In step S12, the base station modulates inter-cell coordinate multiple point downlink data symbols for each antenna group using different orthogonal covering codes. The orthogonal covering codes have a length being not greater than twice the number of the antenna groups. This can prevent channel distortion between data symbols modulated using an identical orthogonal covering code resulted from that the orthogonal covering code is too long. Optionally, the length of the orthogonal covering codes is equal to the number of the antenna groups, and the number of the orthogonal covering codes is equal to the number of the antenna groups.
The orthogonal covering codes may be Walsh code. A Walsh code is a binary sequence and usually has a length of an integer power of 2. A Walsh code with its length being 4 is represented as:
$(\begin{matrix} 1 & 1 & 1 & 1 \\ 1 & 1 & - 1 & - 1 \\ 1 & - 1 & 1 & - 1 \\ - 1 & 1 & 1 & - 1 \end{matrix}) .$
The orthogonal covering codes may also be a complex value sequence, whose length needn't to be limited to an integer power of 2. For example, a Zad-off Chu code having a length of 3 may be used as an orthogonal covering code. The sequence can be represented as x(m)=exp(−jπm(m+1)/3), where m=[0 1 2],[1 2 0],[2 0 1].

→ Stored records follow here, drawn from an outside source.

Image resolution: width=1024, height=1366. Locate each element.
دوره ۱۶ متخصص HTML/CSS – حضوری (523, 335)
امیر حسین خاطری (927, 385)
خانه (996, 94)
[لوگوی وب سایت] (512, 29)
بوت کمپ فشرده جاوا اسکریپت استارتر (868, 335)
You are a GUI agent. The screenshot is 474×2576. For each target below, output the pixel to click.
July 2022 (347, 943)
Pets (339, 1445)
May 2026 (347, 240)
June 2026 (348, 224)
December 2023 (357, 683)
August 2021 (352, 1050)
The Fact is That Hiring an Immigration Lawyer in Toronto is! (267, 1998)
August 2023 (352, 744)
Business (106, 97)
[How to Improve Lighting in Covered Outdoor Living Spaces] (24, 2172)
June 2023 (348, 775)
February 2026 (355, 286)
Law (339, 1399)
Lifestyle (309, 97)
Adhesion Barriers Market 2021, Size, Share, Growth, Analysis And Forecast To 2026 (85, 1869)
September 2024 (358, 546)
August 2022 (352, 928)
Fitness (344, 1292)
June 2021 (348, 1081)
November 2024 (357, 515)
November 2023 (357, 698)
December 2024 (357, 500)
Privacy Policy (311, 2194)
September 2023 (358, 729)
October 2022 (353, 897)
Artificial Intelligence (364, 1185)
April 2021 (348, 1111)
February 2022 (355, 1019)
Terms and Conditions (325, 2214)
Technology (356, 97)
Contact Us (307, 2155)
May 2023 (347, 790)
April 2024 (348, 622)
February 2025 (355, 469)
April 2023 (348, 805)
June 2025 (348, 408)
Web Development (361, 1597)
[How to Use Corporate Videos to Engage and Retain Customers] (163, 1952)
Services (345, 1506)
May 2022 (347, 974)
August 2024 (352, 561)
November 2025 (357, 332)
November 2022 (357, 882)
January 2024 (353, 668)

The orthogonal covering codes can be mapped onto time domain, frequency domain, or time-frequency domain.
FIG. 2 a illustrates an example of modulating data symbols using an orthogonal covering code. In this example, the length of the orthogonal covering code is 4, and only data symbols (DMRS symbols excluded) are modulated using the orthogonal covering code. In this figure, squares with identical signs represent symbols generated after a data symbol is modulated using an orthogonal covering code. As shown, four symbols are generated after each data symbol is modulated using an orthogonal covering code. Multiple modulated data symbols are mapped successively onto resource blocks allocated for these data symbols in a time-domain first and frequency-domain next order.
FIG. 2 b illustrates another example of modulating data symbols using an orthogonal covering code. In this example, the length of the orthogonal covering code is 4, and only data symbols (DMRS symbols excluded) are modulated using the orthogonal covering code. In this figure, squares with identical signs represent symbols generated after a data symbol is modulated using an orthogonal covering code. As shown, four symbols are generated after each data symbol is modulated using an orthogonal covering code. Multiple modulated data symbols are mapped successively onto resource blocks allocated for these data symbols in a frequency-domain first and time-domain next “Z” order, which makes symbols generated after modulating the same data symbol close to each other in the frequency domain, thus will not experience significant frequency response distortion, as shown by the square denoted with 8 in the figure.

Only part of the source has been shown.